中島さんは現在2期目。2019年の初当選時には市側がすぐに手話通訳者を手配し、議会本会議や委員会で意思疎通に不便のないよう配慮をしています。
(豊田市・中島竜二議員)
「やはり、情報バリアフリー化推進です。今手話通訳者をつけていますが、字幕がまだない状態です。手話のできない難聴者も気軽に参政しやすい、傍聴しやすい環境づくりが重要です。ぜひバリアフリーのある議会を目指して取り組んでほしいです」
(豊田市・木本文也議長)
「それほど支障なく手話通訳者含め、うちの議会は対応していた。

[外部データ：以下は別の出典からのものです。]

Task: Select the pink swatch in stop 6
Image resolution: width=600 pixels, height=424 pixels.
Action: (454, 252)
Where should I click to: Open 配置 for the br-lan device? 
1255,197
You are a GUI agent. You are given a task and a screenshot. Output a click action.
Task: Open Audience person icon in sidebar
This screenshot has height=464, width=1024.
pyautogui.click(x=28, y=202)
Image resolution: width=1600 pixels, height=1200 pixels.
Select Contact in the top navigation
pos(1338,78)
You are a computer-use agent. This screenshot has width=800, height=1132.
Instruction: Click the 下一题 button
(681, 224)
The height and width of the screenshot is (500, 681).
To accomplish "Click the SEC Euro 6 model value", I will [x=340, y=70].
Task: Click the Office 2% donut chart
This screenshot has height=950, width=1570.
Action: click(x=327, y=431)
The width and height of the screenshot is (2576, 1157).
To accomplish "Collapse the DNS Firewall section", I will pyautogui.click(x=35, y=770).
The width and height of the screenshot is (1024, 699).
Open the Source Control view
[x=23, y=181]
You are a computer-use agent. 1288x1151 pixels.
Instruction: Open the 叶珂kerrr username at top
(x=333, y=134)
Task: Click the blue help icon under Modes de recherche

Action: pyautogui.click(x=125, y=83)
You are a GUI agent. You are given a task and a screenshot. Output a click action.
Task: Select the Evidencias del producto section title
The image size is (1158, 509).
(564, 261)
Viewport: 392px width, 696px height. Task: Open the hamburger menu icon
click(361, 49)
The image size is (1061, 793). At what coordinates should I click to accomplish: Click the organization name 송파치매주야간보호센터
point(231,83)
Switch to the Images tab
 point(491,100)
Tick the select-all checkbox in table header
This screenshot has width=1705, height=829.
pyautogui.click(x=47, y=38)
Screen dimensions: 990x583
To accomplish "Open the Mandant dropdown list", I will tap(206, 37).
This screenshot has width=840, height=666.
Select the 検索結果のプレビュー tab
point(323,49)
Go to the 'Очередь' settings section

やった時に気付かない点で、改善したこともある」
合理的な配慮さえあれば、障害があっても議員として十分活動出来ることは中島さんの存在が証明しているともいえます。
(豊田市民)
「人の痛みを分かる人は、他人のこともわかると思うので、本当に『変えたい』と思っている人が市議になるのはうれしい」
今では市議としての知名度も上がっている中島さん。2023年4月の市議選でトップ当選を果たしたことも、その現れです。